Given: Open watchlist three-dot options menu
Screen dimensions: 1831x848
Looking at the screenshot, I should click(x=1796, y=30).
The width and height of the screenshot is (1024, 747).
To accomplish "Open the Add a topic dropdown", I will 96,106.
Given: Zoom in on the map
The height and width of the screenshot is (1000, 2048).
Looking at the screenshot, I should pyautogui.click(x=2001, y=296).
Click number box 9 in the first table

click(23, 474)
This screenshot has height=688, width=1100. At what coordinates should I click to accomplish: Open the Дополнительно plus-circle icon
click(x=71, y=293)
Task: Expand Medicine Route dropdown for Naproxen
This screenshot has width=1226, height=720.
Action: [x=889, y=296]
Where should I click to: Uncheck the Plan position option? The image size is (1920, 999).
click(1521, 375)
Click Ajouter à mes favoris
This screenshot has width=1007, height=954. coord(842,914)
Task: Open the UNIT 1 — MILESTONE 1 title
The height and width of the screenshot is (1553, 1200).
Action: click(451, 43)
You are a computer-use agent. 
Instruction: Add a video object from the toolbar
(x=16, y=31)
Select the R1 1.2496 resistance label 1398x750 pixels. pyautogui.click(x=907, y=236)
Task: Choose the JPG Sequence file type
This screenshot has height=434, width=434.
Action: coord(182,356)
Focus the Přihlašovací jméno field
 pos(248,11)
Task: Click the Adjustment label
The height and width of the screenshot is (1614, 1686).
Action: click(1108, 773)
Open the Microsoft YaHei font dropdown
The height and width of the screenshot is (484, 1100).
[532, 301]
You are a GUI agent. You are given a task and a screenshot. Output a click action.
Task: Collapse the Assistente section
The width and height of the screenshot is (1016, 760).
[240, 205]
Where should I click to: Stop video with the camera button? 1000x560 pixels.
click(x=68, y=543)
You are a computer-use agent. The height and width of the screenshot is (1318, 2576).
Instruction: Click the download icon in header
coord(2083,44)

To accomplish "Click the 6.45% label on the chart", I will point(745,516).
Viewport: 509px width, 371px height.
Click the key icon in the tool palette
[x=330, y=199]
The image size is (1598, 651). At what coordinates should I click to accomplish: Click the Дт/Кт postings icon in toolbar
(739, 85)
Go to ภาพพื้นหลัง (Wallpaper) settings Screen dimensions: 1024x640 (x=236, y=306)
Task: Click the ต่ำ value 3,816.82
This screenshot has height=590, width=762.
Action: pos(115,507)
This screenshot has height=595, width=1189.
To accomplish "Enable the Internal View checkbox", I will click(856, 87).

-*-

Would you reproduce all the entries exactly?

— EXERCISE RESPONSE —
Given: Open watchlist three-dot options menu
Screen dimensions: 1831x848
Looking at the screenshot, I should click(x=1796, y=30).
The width and height of the screenshot is (1024, 747).
To accomplish "Open the Add a topic dropdown", I will 96,106.
Given: Zoom in on the map
The height and width of the screenshot is (1000, 2048).
Looking at the screenshot, I should pyautogui.click(x=2001, y=296).
Click number box 9 in the first table

click(23, 474)
This screenshot has height=688, width=1100. At what coordinates should I click to accomplish: Open the Дополнительно plus-circle icon
click(x=71, y=293)
Task: Expand Medicine Route dropdown for Naproxen
This screenshot has width=1226, height=720.
Action: [x=889, y=296]
Where should I click to: Uncheck the Plan position option? The image size is (1920, 999).
click(1521, 375)
Click Ajouter à mes favoris
This screenshot has width=1007, height=954. coord(842,914)
Task: Open the UNIT 1 — MILESTONE 1 title
The height and width of the screenshot is (1553, 1200).
Action: click(451, 43)
You are a computer-use agent. 
Instruction: Add a video object from the toolbar
(x=16, y=31)
Select the R1 1.2496 resistance label 1398x750 pixels. pyautogui.click(x=907, y=236)
Task: Choose the JPG Sequence file type
This screenshot has height=434, width=434.
Action: coord(182,356)
Focus the Přihlašovací jméno field
 pos(248,11)
Task: Click the Adjustment label
The height and width of the screenshot is (1614, 1686).
Action: click(1108, 773)
Open the Microsoft YaHei font dropdown
The height and width of the screenshot is (484, 1100).
[532, 301]
You are a GUI agent. You are given a task and a screenshot. Output a click action.
Task: Collapse the Assistente section
The width and height of the screenshot is (1016, 760).
[240, 205]
Where should I click to: Stop video with the camera button? 1000x560 pixels.
click(x=68, y=543)
You are a computer-use agent. The height and width of the screenshot is (1318, 2576).
Instruction: Click the download icon in header
coord(2083,44)

To accomplish "Click the 6.45% label on the chart", I will point(745,516).
Viewport: 509px width, 371px height.
Click the key icon in the tool palette
[x=330, y=199]
The image size is (1598, 651). At what coordinates should I click to accomplish: Click the Дт/Кт postings icon in toolbar
(739, 85)
Go to ภาพพื้นหลัง (Wallpaper) settings Screen dimensions: 1024x640 (x=236, y=306)
Task: Click the ต่ำ value 3,816.82
This screenshot has height=590, width=762.
Action: pos(115,507)
This screenshot has height=595, width=1189.
To accomplish "Enable the Internal View checkbox", I will click(856, 87).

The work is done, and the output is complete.